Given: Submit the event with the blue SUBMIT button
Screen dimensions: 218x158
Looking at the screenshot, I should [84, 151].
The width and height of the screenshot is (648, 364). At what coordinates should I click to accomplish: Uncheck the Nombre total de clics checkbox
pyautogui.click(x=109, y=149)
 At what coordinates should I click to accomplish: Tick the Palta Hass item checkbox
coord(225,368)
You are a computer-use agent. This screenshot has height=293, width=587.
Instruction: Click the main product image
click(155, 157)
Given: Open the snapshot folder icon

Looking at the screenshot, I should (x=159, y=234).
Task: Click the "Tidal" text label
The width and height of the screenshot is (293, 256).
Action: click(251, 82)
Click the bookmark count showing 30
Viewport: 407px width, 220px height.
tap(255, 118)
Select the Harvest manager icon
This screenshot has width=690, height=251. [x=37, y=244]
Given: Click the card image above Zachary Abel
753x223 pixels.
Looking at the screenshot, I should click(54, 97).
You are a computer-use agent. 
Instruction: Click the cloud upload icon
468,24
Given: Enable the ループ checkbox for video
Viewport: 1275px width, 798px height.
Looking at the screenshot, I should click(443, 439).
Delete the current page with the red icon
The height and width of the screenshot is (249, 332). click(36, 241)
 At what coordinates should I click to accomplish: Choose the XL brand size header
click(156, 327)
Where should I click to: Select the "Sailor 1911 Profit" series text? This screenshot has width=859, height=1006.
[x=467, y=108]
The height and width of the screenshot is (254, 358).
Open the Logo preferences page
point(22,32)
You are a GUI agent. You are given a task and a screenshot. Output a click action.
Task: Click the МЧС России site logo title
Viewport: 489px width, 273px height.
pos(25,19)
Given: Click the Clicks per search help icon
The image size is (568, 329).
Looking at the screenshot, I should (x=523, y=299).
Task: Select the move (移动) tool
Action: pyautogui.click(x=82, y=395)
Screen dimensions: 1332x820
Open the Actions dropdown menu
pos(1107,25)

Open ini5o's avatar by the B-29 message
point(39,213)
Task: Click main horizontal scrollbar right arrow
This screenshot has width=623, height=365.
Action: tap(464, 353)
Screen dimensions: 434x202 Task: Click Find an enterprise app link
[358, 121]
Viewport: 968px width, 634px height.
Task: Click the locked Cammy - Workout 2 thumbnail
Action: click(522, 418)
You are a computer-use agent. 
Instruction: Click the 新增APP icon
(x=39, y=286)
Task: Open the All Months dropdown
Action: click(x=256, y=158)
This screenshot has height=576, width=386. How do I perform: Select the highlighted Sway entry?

=======

Extract each line from the listing that holds the word "agent".

You are a computer-use agent. This screenshot has height=293, width=587.
You are a computer-use agent. 
You are a GUI agent. You are given a task and a screenshot. Output a click action.
You are a computer-use agent. 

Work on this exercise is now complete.